The AQUASTAR project seeks to developed technology that enables localization and repair of holes in aquaculture net pens. This involves the use of unmanned underwater vehicles and R&D on systems for automatic hole detection, hole repair tools and control systems for the vehicle and a robot manipulator. This also includes a system that allows the vehicle and manipulator to collaborate, where the quick response and the precision of the manipulator motions will be used to compensate for the slow and unwanted behavior of the vehicle due to, e.g., disturbances such as currents or imprecise control. Moreover, the technology that the project aims to develop will be applicable for other marine operations as well. Examples include, e.g., grasping objects in the water column or on the seafloor, operations on subsea installations, maintenance operations on floating wind farms, and both damage detection and repair on ship hulls. The envisioned R&D in the project addresses five different but interconnected goals: a) structure and object relative navigation; b) optical object detection; c) vehicle-manipulator system control; d) repair tools for holes in aquaculture net pens; and e) validation of the fully integrated system through field trials.
The project will make use of the interdisciplinary competence, industry expertise and experiences (Njord Aqua, SINTEF Ocean, Måsøval, NTNU) with the overarching goal of developing and demonstrating a tool that contributes to immediate repair of holes during net inspection operations. The results from the project includes new systems that facilitate less fish escapes in sea-based aquaculture and advance sustainability by reducing the environmental footprint in the aquaculture industry. These results will be applicable within other maritime industries, such as fisheries, subsea oil and gas, offshore wind and shipping.

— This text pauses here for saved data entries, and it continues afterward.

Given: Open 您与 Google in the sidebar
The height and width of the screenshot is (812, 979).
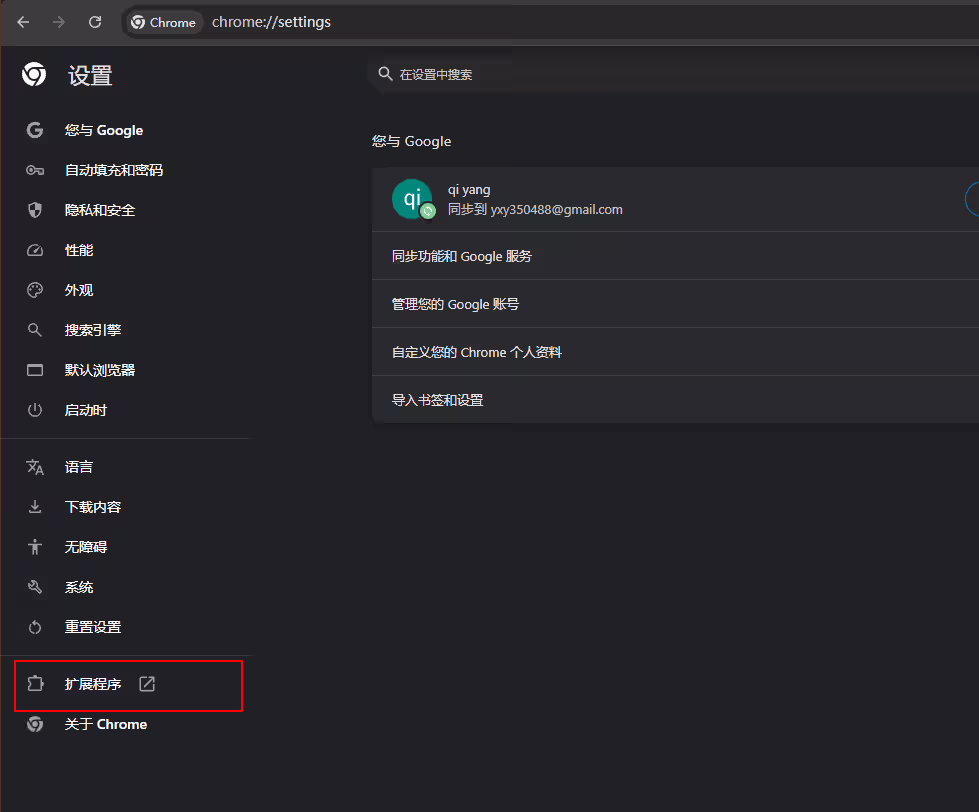Looking at the screenshot, I should 104,130.
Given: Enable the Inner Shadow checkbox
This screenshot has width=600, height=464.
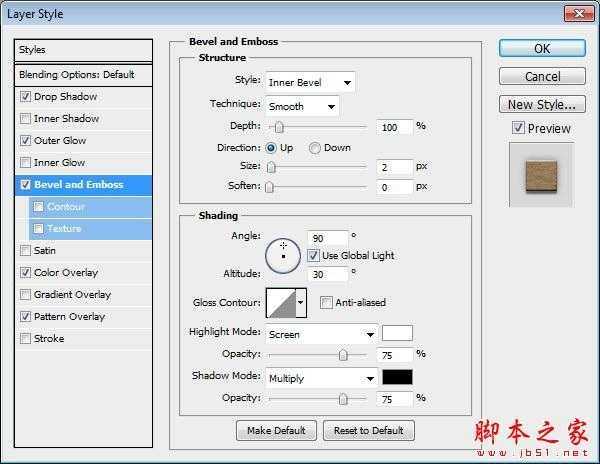Looking at the screenshot, I should [25, 119].
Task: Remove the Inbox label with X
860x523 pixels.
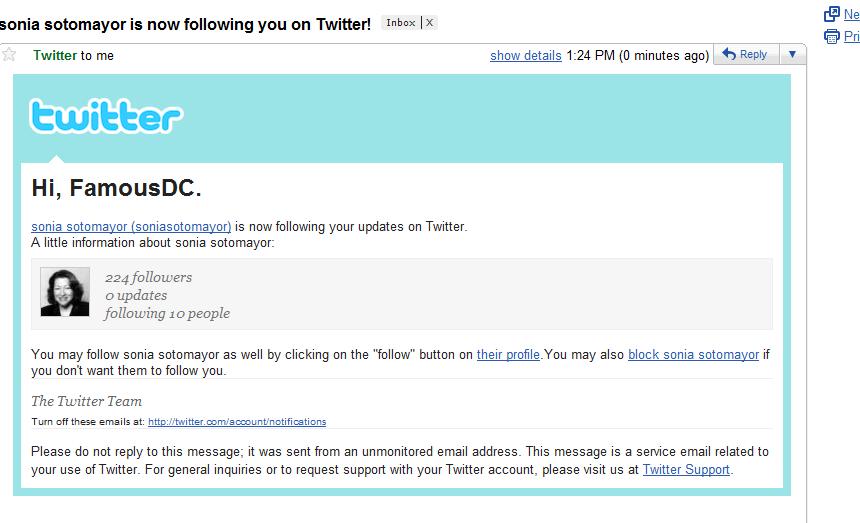Action: point(429,23)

In Norway, the main reason for fish escape in sea-based fish cages is due to holes in the net. Fish escape has a negative impact on the environment through mixed breeding and spreading of pathogens to wild fish and on production through loss of invested resources. It is common practice to employ remotely operated vehicles (ROVs) for net inspection, but it is challenging to accurately control the ROV while coping with environmental forces and avoid causing damage to the net. The task increases in complexity when the operator is also required to carefully look for holes and keep track of already inspected areas. Holes are typically repaired by divers who sew the net, but the duration between detection and repair can be long, and the repair operations involve both high personal risks and costs. Attempts have been made to repair holes using underwater vehicles and customized solutions but none of these are known to be widely applied.
The AQUASTAR project will develop innovative technology for autonomous structure inspection, feature localization and structure repair, where aquaculture is chosen as a case study. The R&D challenges thus relate to net- and hole-relative positioning, hole localization, coupled vehicle-manipulator control for conducting repair operations, and hole repair tools. Solutions to these challenges may be considered enabling technologies for further research and innovations in other maritime industries where robotic systems are required to perform inspection, maintenance, and repair operations.
The AQUASTAR project aims to reduce the number of fish escapes and at the same time improve the underwater robotic inspection, maintenance, and repair services in aquaculture.